Magnet Schools vs. Charter Schools: What’s the Difference?
Date: November 1, 2010
Deciding where to send your child to school is one of the biggest decisions you'll make. These days, there are so many more choices available around the Triad aside from your neighborhood public school. There are magnet schools, charter schools, private schools and religiously affiliated private schools. Magnets and charter schools are tuition-free and are in high demand by parents.
It's important to understand the difference between Magnet schools and Charter schools before placing your child's name on any waiting list.
Magnet schools are part of the public school system. Unlike the public schools where students are zoned based on the neighborhood in which you live, magnet schools exist outside of zoned school boundaries and students have to apply to be admitted. Magnet schools differ from other public schools in that they usually receive additional funding to enable them to spend more money on their students, supplies, teachers, programs, etc. There are Magnet schools at the elementary school, middle school, and high school levels
The point of magnet schools is that they usually have something special to offer over a regular school which makes attending them an attractive choice to many families, thereby increasing the diversity of the student population within them. Distinguishing them from other public schools, magnet schools usually have alternative or otherwise compelling modes of instruction. For example, in Greensboro, there is a Montessori Magnet school, a Spanish-immersion magnet school, two performing arts-focused magnet schools and a science and technology magnet school, just to name a few. In Winston-Salem, there are several performing and visual arts magnets, technology magnets and International Baccalaureate programs.
Pros and Cons of Magnet Schools
Supporters of Magnet schools focus on the success Magnet schools have made drawing students out of their assigned school zones, about the level of academic achievement enjoyed by Magnet schools, about how Magnet schools provide families more choice within the public school system, and about the fact that many Magnet schools have successfully encouraged families to enroll their children in school zones outside of where they live, thereby helping desegregate public education.
Magnet schools also have specialized programs emphasizing a consistent theme or method of teaching, facilitating students' and teachers' commitment to the school. This helps students at Magnet schools surpass the achievement they would have made at their zoned schools.
Some critics of Magnet schools focus on the inequity of the Magnet school in general, how Magnet schools often hurt neighboring public schools by taking away their brightest students, how selection processes will often keep children out who could benefit from a Magnet school experience, the problems with student diversity that Magnet schools still have, and how Magnet schools draw resources away from regular school programs.

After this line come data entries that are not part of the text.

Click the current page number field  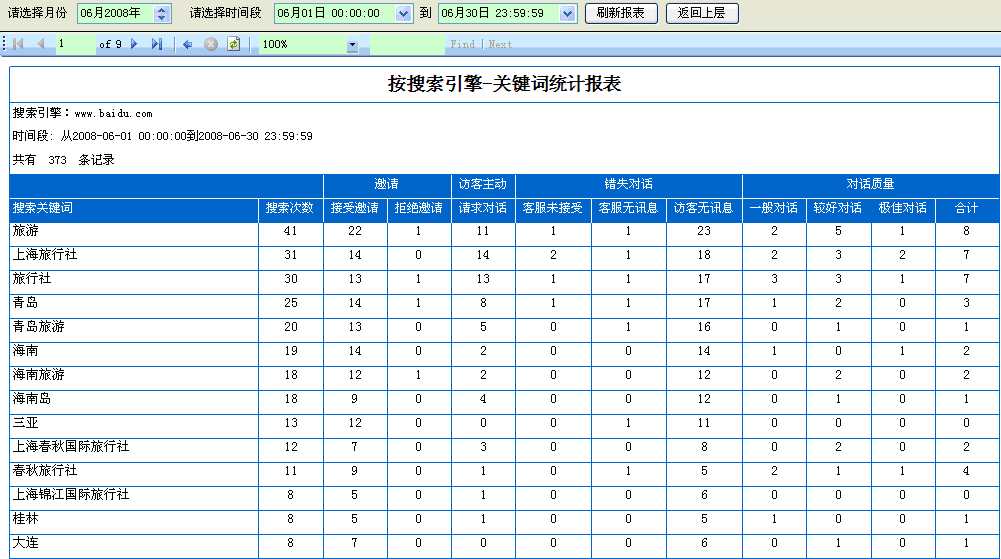(74, 44)
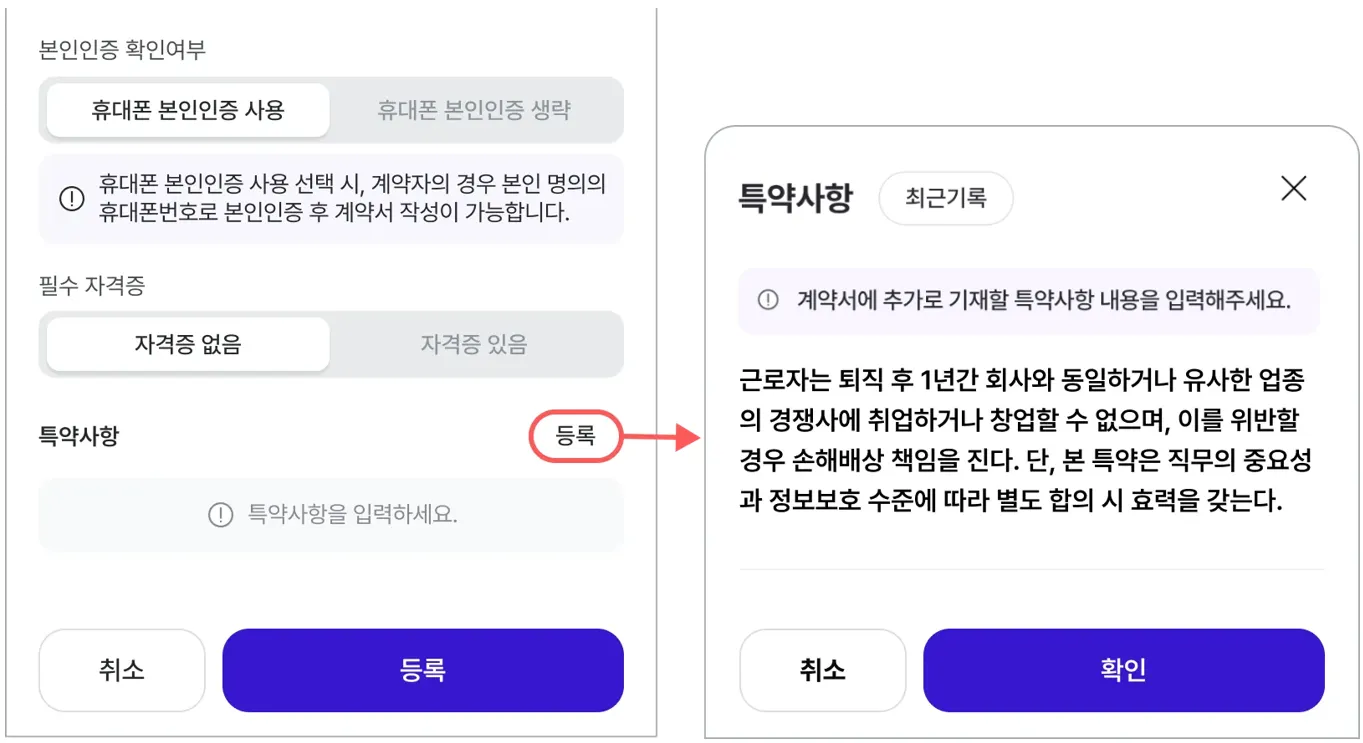Cancel the 특약사항 dialog with 취소
This screenshot has width=1363, height=743.
coord(822,670)
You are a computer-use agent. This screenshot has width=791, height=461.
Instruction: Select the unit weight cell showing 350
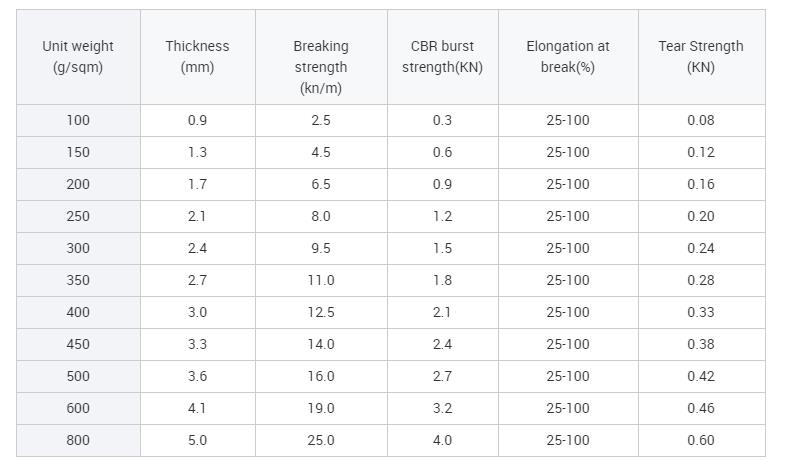(78, 280)
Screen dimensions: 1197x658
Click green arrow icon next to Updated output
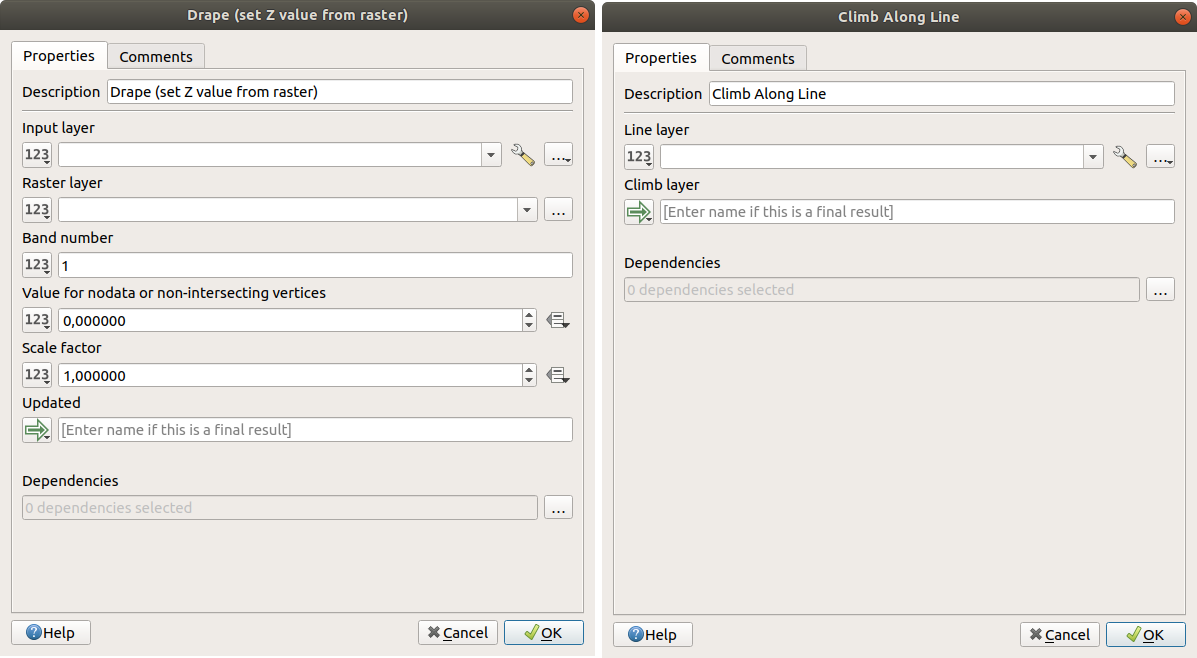click(x=37, y=430)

The selective admission criteria of Magnet schools often acts as an obstacle for students as it's based on a lottery system and your chance of getting in is just that, a chance.
Applying to a Magnet school
If the Magnet school you are interested in uses a lottery system only, which most in the Triad do, make sure to turn in your application as soon as possible at the earliest deadline available. If your child does not get in, you can repeatedly apply each year. Most Magnet schools will give siblings preferential enrollment status if one sibling is already enrolled.

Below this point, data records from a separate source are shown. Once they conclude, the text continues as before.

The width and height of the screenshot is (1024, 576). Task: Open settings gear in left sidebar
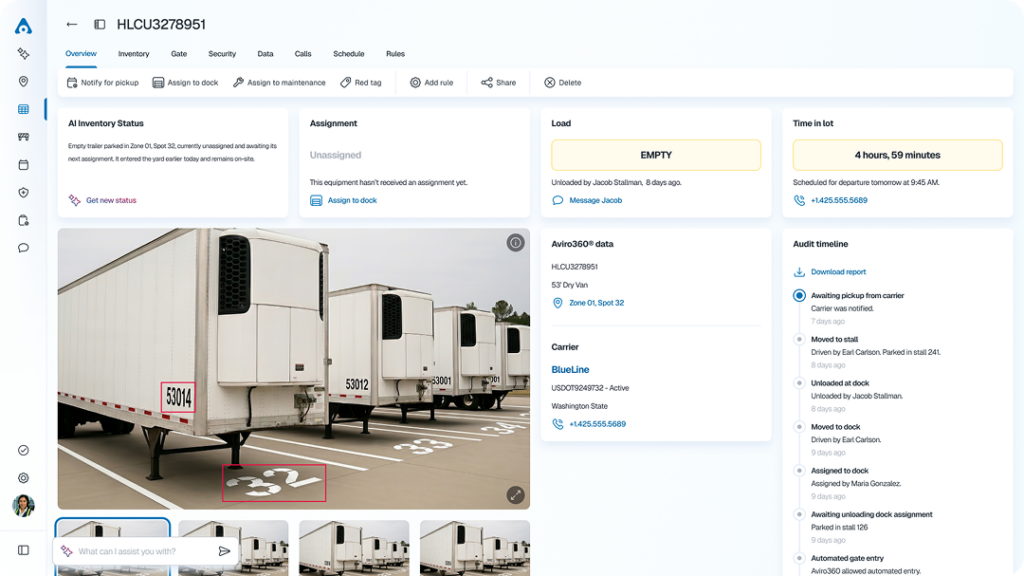point(23,478)
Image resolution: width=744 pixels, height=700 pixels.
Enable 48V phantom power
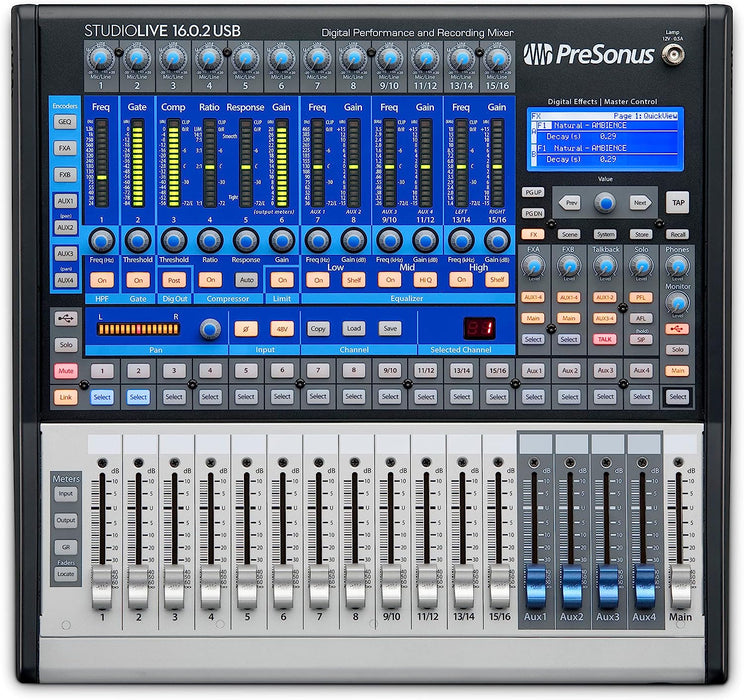[281, 328]

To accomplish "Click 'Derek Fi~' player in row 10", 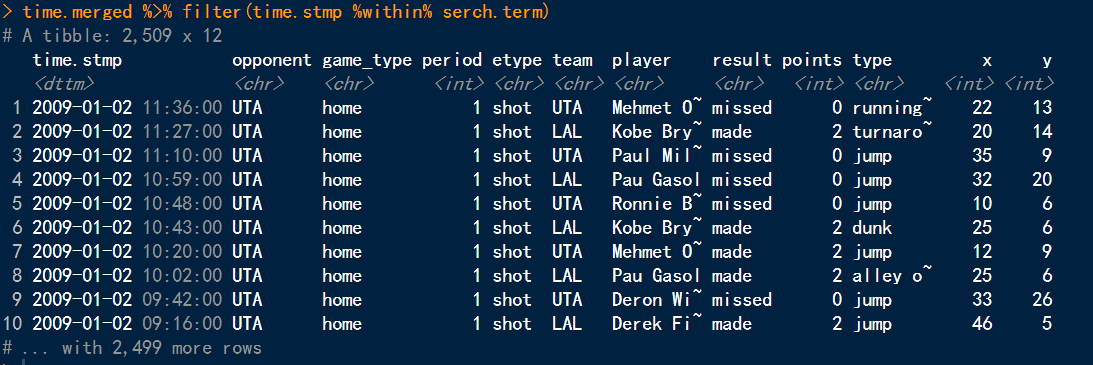I will (652, 324).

Charter schools provide parents another choice – and it is still a public choice. Public tax dollars are the primary funding source for charter schools; however, the charter school is governed by either a board of parents and community members or a private educational-services firm. Charter Schools have a different organizational model (i.e. they have a charter that releases them from the regular public school administration).
The schools have open enrollment with no discrimination, no religious associations and no tuition. Charter schools have several flexible opportunities in their day-to-day operations that do not exist with traditional schools; for example, they can hire non-certified teachers, hire teaching personnel on at-will contracts and negotiate personnel salaries. The state requires 75 percent of charter school teachers in elementary school to be certified while 50 percent in middle and high school must be certified. However, charter school teachers must follow NCLB requirements for highly qualified staff. All charter schools are required to take the state mandated tests. The North Carolina Department of Public Instruction Charter School Office oversees charter schools across the state.
Pros and cons to Charter Schools
Parents choose charter schools primarily for educational reasons – high academic standards, small class size, innovative approaches, or educational philosophies in line with their own. Some also have chosen charter schools for their small size and associated safety (charter schools serve an average of 250 students).
To enroll in a charter school, parents must contact each individual school to see if they have openings. If they have more applicants than available slots, an open lottery must be instituted to fill the remaining spots.
Not all charter schools go through the high school level, many stopping at 8th grade, thus making it mandatory that the child transition to a new school.
Just like with Magnet schools, the application process for Charters is similar in that applying early is the best way to increase your chances your child gets a spot.